RATING: I’m not even going to attempt to rate this thing. I’m just not.

There’s a saying that you either die a hero, or you live long enough to see yourself become the villain. With The Fast and the Furious franchise, the opposite is true. After eight films (EIGHT films!), the franchise has persevered against all rational odds and has emerged as one of Hollywood’s indisputable heroes.

The best explanation I can come up with is this: the franchise has become a triumph because it knows what it is. It is a fun, humorous, totally idiotic action franchise that makes absolutely no sense.

This franchise started out as an over-the-top action film that could – full of fast cars, women in skimpy outfits, and mindless humour. Now, it has turned into a cultural phenomenon. We have Vin Diesel talking about Oscar nominations (yes, that happened), billions of dollars made, and a “candy-ass” feud (termed so by Dwayne “The Rock” Johnson himself) that has gripped the imagination of fans across the globe. (I’m #TeamDwayne, just so you know.) We also have film-goers like me, who has never seen a Fast and Furious film in its entirety before, begrudgingly succumbing to its mystical pull.

My younger brothers were kind enough to pay for my ticket and so it was, that for the first time in my life, I sat down in a theatre to watch a Fast and Furious film. The theatre is very crowded (surprise, surprise), and throughout the entire film, we could hear gasps and laughter from the crowd as the film became crazier and crazier. As a newcomer to this franchise, I was gobsmacked. There were so many questions! So many eye-rolls! So many moments that were so cringey that they bordered on being amazing! I couldn’t help but wonder – is this what it feels like to be a Fast and Furious fan? Is this mind-numbing, exhilarating and conflicted sensation the reason why audiences keep coming back time and time again? Because if it is, then I finally, finally understand what the fuss is all about. It is intoxicating to simply let go and enjoy the ride. (And, yes, the pun is intended, because have you seen the pun in this film’s title? Genius.)

Okay. Let’s rewind a little. The plot of The Fate of the Furious.
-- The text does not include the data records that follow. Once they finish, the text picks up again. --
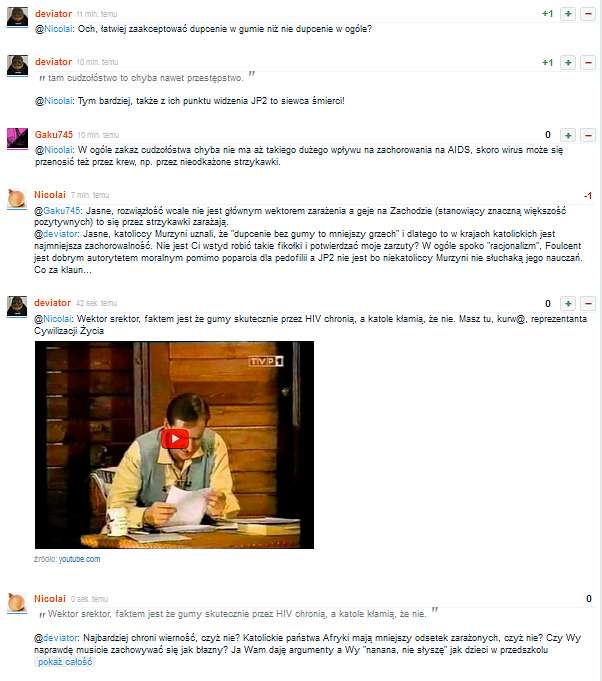
Task: Downvote deviator's comment containing the video
Action: click(588, 303)
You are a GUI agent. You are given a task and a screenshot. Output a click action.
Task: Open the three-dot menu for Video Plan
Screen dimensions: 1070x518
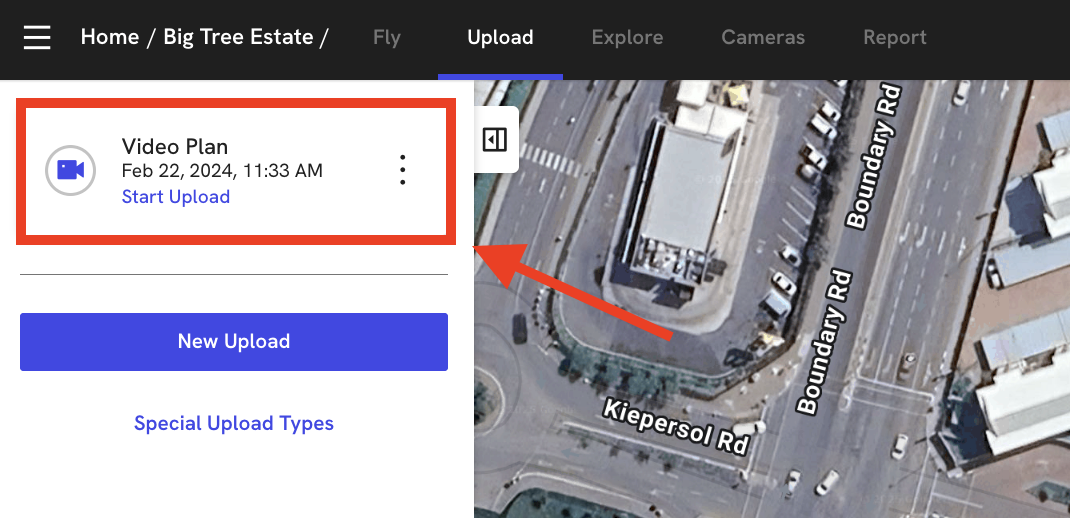pos(403,170)
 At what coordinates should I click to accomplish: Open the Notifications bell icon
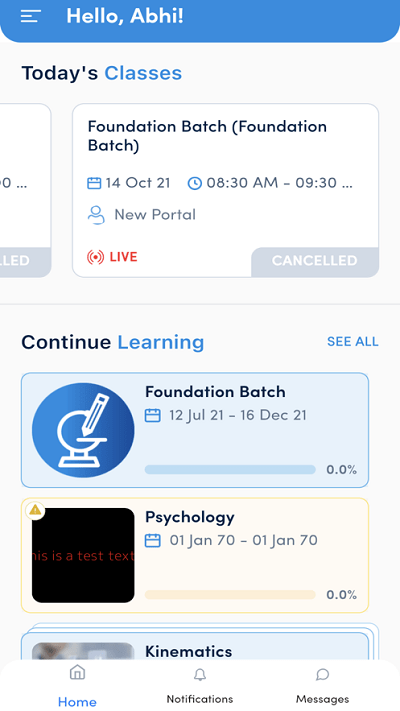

The plot is basically this: there is a cyber terrorist (is this a thing?) played by Charlize Theron (!) called Cypher (again – is this a thing?) who is rocking dreadlocks (which definitely should not be a thing) and blackmailing our hero, Dominic Toretto (Vin Diesel – the only person who seems to take this whole franchise seriously), into betraying his own team and helping her take over the world or something. Good ol’ Dom gets to act all evil as he helps Cypher hi-jack every car in New York City except for the one they’re actually trying to capture. (Don’t ask.) He gets to turn his back on his family (if you take a shot every time the word “family” is said in this film, you’d be drunk) and gets to look super broody while he struggles to save everything he holds dear. There are also a few faceless Russians, a bunch of fancy cars, and many, many bottles of beer.

Yes, there is no logic to this film at all and it has plot holes large enough to sink the Titanic. But for every ‘what the hell’ moment, there is a ‘I can’t believe this awesome thing is happening’ moment. Here are some of them, and yes, these are spoilers, but who cares about spoilers in a Fast and Furious film anyway?

A List of Awesome Things in The Fate of the Furious

  • The Rock coaching a girls’ football team and leading them in a Haka. Yes, you’ve read that right. And the scene is as awesome as it sounds
  • The Rock trash-talking Jason Statham 
  • The Rock using his foot to kick a torpedo while holding on to the side of a speeding car
  • The Rock beating up a bunch of guys just because
  • The Rock doing basically anything
  • Helen Mirren’s atrocious cockney accent and her brief, but hilarious cameo
  • Luke Evans’ all-too-brief appearance, because we all need a little more Luke Evans in our lives
  • A baby that might be the cutest baby in cinematic history
  • A parade of cars raining down from a ten-story building, which proves surprisingly satisfying
  • The team (or ‘family’) being full of people of colour – it is important to note that, despite its ridiculous nature, the Fast and Furious franchise has been incredible when it comes to the issue of representation. Amazingly, Scott Eastwood is the only white guy in this entire team, and because he is Scott Eastwood, he nearly doesn’t count

Other Stray Observations

  • Poor Elena (Elsa Pataky). She is probably the most tragic character in this entire franchise. The girl loses her husband, has to fall in love with Vin Diesel, gives birth to his child, and then gets shot in the head by Tormund from Game of Thrones
  • These street races. They are literally putting innocent lives at risk! Am I the only one who sees this?
  • The barbecue in the last scene looks delicious. But then again, they always do
  • The Oscar thing. Yes, Vin Diesel is not playing around, guys. He is coming for that Best Actor statuette!